2:35 p.m.: Wait, is Sam Ings talking about wastewater and opportunity? IT'S THE CIRCLE OF LIFE. At any rate, good for him for talking about opportunities for former inmates.
2:37 p.m.: Fun Spot and Gatorland are now dating. SERIOUSLY. In other news, ribbed for his pleasure.
2:38 p.m.: "You tried to put a gator on me," says Ings to Dyer. "I thought this was just a Florida Gator thing." Dean Martin wants his script back.
2:40 p.m.: Jim Gray likes spending money a lot for a Republican, especially when GOAA is involved.
2:41 p.m.: NEW BUSINESS!!!!! Orange County was going to put $25 mill into DPAC's phase two, but it was supposed to expire in January. Everyone buckled. Things have been "extended." DPAC gets its way again. WHAT COULD POSSIBLY GO WRONG? Oh, wait. Everyone meaningful at the top quitting could go wrong, and has.
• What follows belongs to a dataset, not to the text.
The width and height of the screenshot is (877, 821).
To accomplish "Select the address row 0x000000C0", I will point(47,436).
2:43 p.m.: Some ordinances are being pushed through with no apparent blowback. BRING ME A STRIPMALL.
2:46 p.m.: Lawanna Gelzer is here to annoy everybody on the dais because of the soccer stadium issue. She has asked for an impact study on the behalf of Parramore, but it has not come her way yet.
2:48 p.m.: HRNK!!!! DAVID AND GOLIATH REFERENCE! ABOUT THE CHURCH NOT WANTING TO SELL THEIR LAND FOR THE MLS STADIUM! SO NOW THE CITY IS GOING TO CLOSE PARRAMORE STREETS DOWN TO BUILD THE STADIUM. JUST SO HAPPENS THAT THE CHURCH COULD BE AFFECTED BY NOT HAVING STREETS.
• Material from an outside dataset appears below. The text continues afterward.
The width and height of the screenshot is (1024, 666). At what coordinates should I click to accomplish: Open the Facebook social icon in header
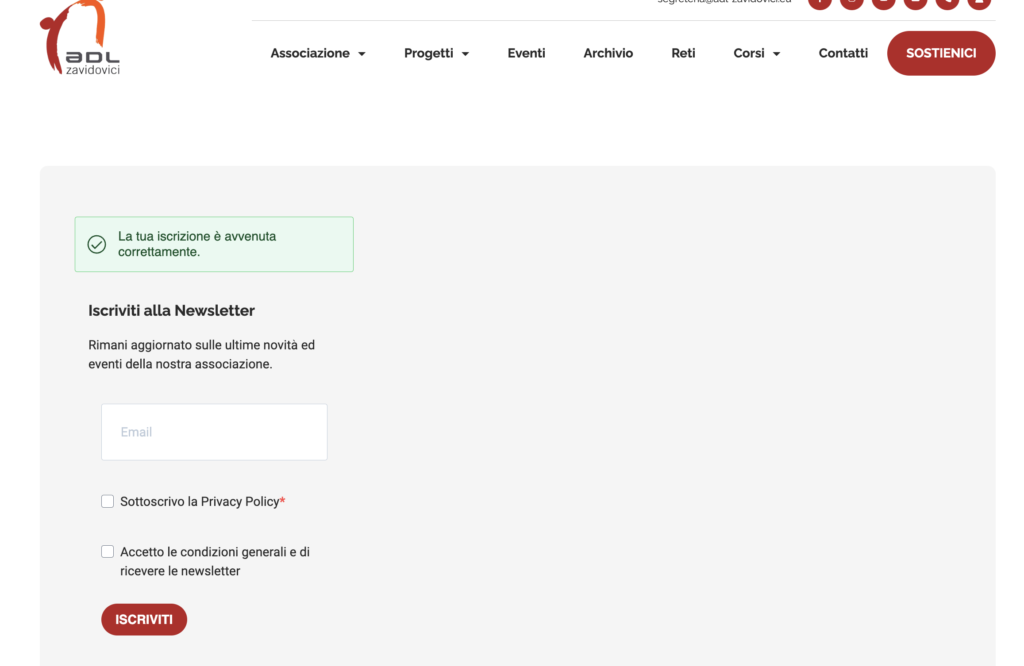coord(820,3)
2:51 p.m.: "Today you're proposing to shut down this street between Church and Central and Pine St. behind the church... that's not good business," Gelzer says.
2:52 p.m.: Everybody unanimously refuses Gelzer. Of course.
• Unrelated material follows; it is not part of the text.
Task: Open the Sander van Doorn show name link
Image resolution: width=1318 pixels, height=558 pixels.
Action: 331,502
2:53 p.m.: GELZER IS TALKING ABOUT THE SOCCER STADIUM AGAIN. This time it's about rezoning Parramore into a concession booth, basically. "Why now?" she says. You had all this time to do this. You spent half a million dollars to study this. "Get it right this time. The community is watching... DON'T WASTE OUR TAX DOLLARS ANYMORE."
"OK, that was quick," Dyer says. Nobody cares about Lawanna Gelzer, perhaps unfairly.
2:57 p.m.: Gelzer is up again. Dyer just burped into his hot mic. That is all.
2:59 p.m.: "God, man? You just raised my taxes! ... Have we misled the people who have given us the funding? Or were your intentions all along to gentrify and get rid of the Parramore community?" Gelzer says. "Gentrification. I don't need anyone to tell me who am or what I need to do... Can you start questioning your mayor on some of these things before you rubber-stamp them?"
3:03 p.m.: ANOTHER SPEAKER. ANOTHER SPEAKER THE DAIS DOESN'T LIKE. "Scam on your municipal bonds," she says, referencing the new OPD station and soccer stadium. The city and its taxpayers are going to suffer if bonds default.
3:10 p.m.: Quasi-Judicial Hearing that is being explained as "not a big deal," because this variance is trouble? Sheehan says that she says that the home that is in question is not up to code, because the garage apartment doesn't meet setback rules. There is no 25-foot setback, and the mother-in-law suites are getting fatter than your mother-in-law.
3:18 p.m.: Still talking about "infill" and land management. "It may be social norms have changed a little bit," says Buddy Dyer. Starter houses for everyone!? Planning department is saying that people want to stay in their neighborhoods. NIMBY FOR EVERYONE.
3:22 p.m.: "California dreaming over here," says Regina Hill. Sheehan acknowledges that the rich people concerns of downtown are "esoteric." AND WE ALL GET A DRINK.
3:23 p.m.: Thanks for reading if you read. See you soon.